Ambushing a turkey requires scouting to learn where they roost and feed. Then, set up a ground blind in the feeding area or along a travel corridor leading to it. Much of your success depends on scouting and patience, which are turkey hunting’s greatest tools.
Ambushing turkeys is a waiting game, but perseverance provides your greatest chance at arrowing a bird. If decoys are legal where you bowhunt, they can help coax turkeys into your position for a close shot.
Ambushing is a low-impact tactic that’s excellent for pressured areas when turkeys become call-shy. It’s also an excellent tactic for new bowhunters because it doesn’t require calling expertise.
If you’re impatient and insist on walking occasionally, you’ll prefer calling turkeys because you’ll be more active. That can be fun, but it increases your chances for mistakes. Those risks, however, can provide unbeatable excitement if you fire up a gobbler and coax it into range.
The first step in calling is finding a gobbler. Walk to a hilltop or field edge to watch and listen. If you don’t hear any gobbles, try to incite a “shock gobble” with crow or owl calls. Make a loud, short burst of calls, and then listen for gobbles. If nothing responds, walk 100 yards and repeat until hearing a gobble.
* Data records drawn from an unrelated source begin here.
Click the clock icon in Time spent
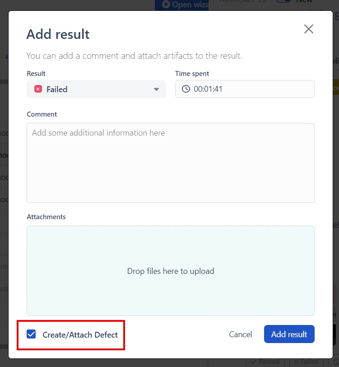339x367 pixels. coord(186,89)
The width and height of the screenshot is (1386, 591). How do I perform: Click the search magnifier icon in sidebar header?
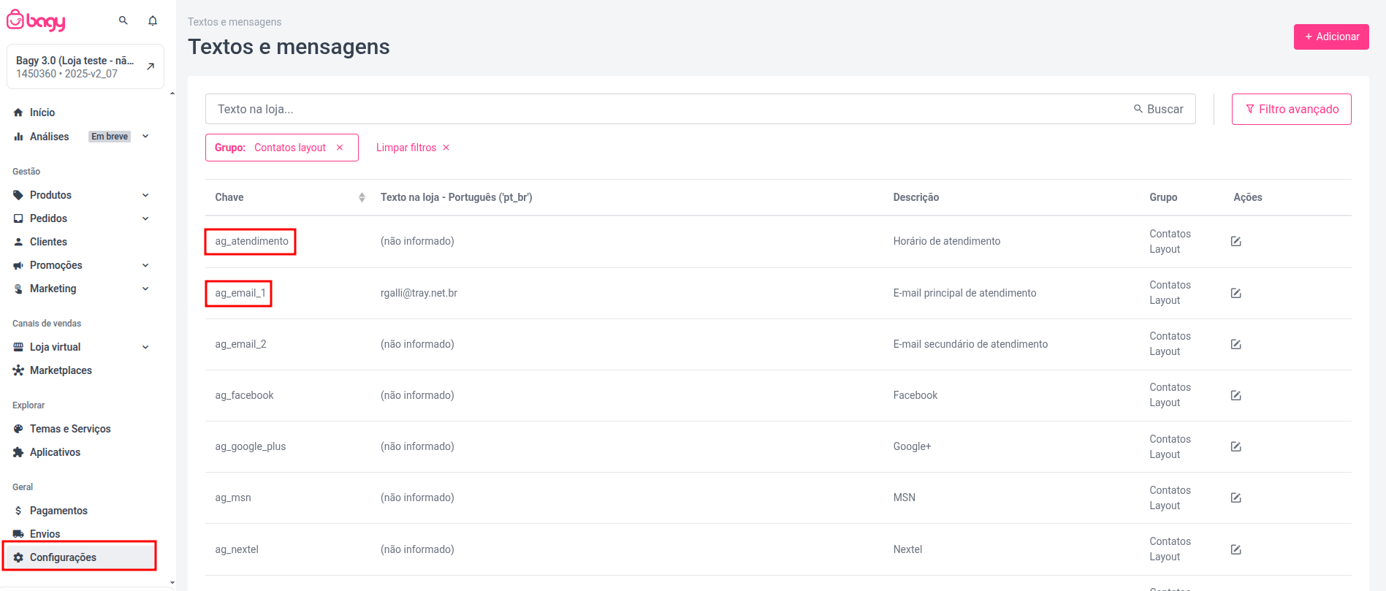pos(123,20)
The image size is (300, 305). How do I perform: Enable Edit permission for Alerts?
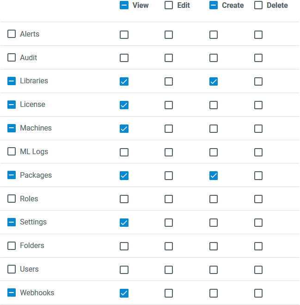(x=169, y=35)
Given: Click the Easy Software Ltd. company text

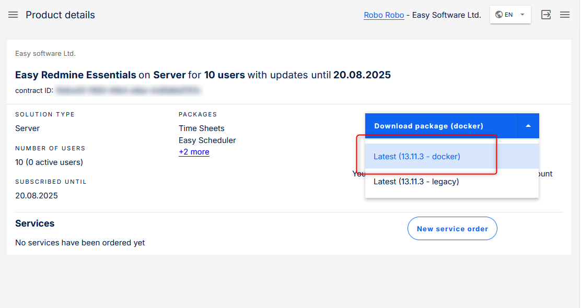Looking at the screenshot, I should 45,53.
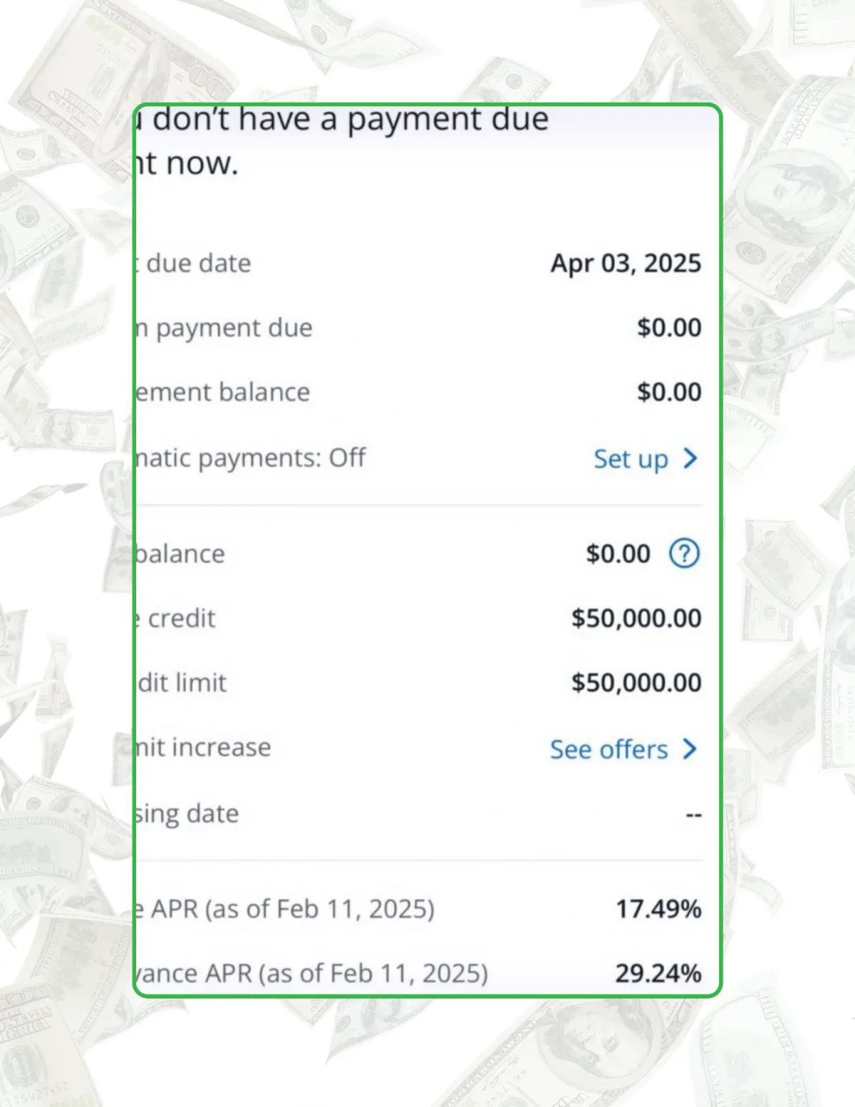Select the minimum payment due $0.00 amount

(670, 328)
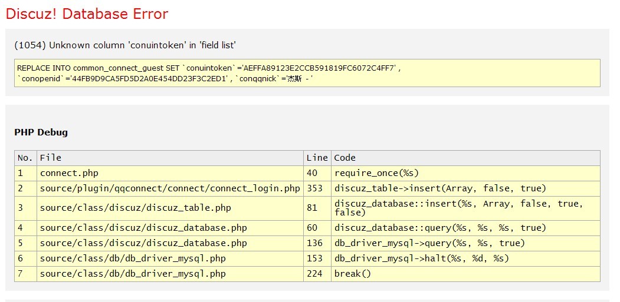Image resolution: width=620 pixels, height=302 pixels.
Task: Select the discuz_table.php file path cell
Action: [136, 208]
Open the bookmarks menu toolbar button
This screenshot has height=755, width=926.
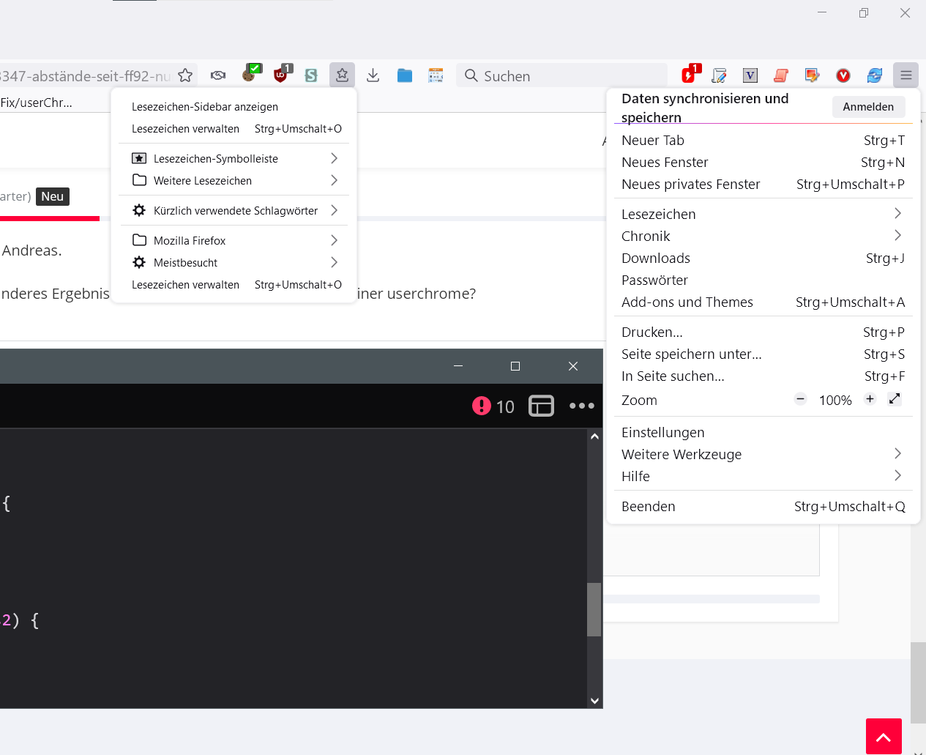point(342,75)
When a tom responds, quickly set up your portable ground blind or hide in natural cover. Make soft hen yelps, and increase the volume. Once a tom gobbles back, remain quiet or call softly occasionally. It’s tempting to call back and forth nonstop with gobblers, but silent patience is usually more productive. Playing hard-to-get can frustrate lovesick toms, and bring them into bow range.
Calling and ambushing are excellent tactics. Try both methods to learn which tactic works best for your area.